Work required: Though the records contain pictures, copy none of them; repeat exactly the lines from the one with "Where should I" to the end.

BEGIN Data to process

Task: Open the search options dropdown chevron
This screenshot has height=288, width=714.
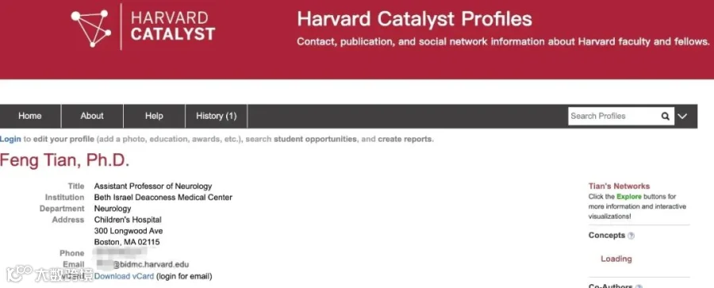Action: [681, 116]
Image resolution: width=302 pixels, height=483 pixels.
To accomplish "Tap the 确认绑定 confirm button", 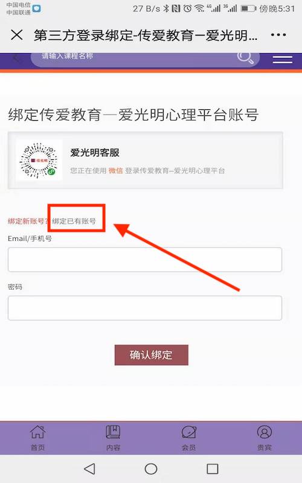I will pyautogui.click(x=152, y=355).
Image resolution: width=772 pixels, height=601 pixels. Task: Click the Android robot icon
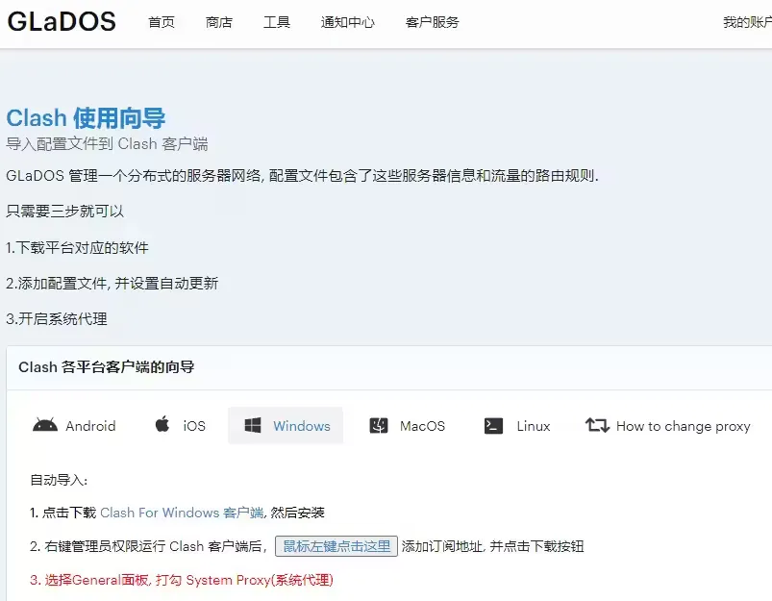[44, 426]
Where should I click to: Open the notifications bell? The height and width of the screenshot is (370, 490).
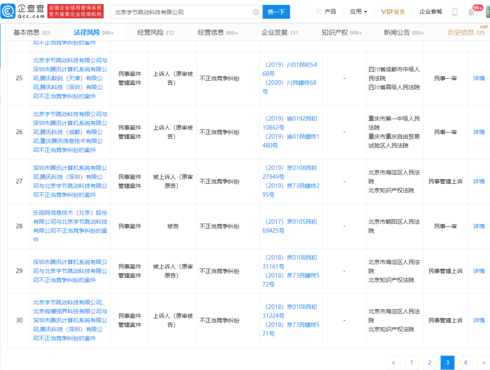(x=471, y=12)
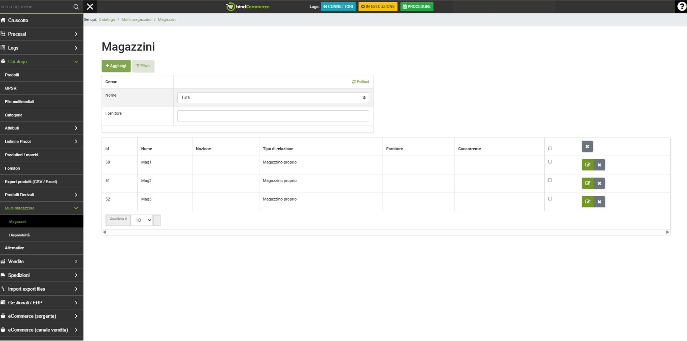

END Data to process

Solution for this task:
Where should I click to: Open the notifications bell? The height and width of the screenshot is (370, 490).
(x=471, y=12)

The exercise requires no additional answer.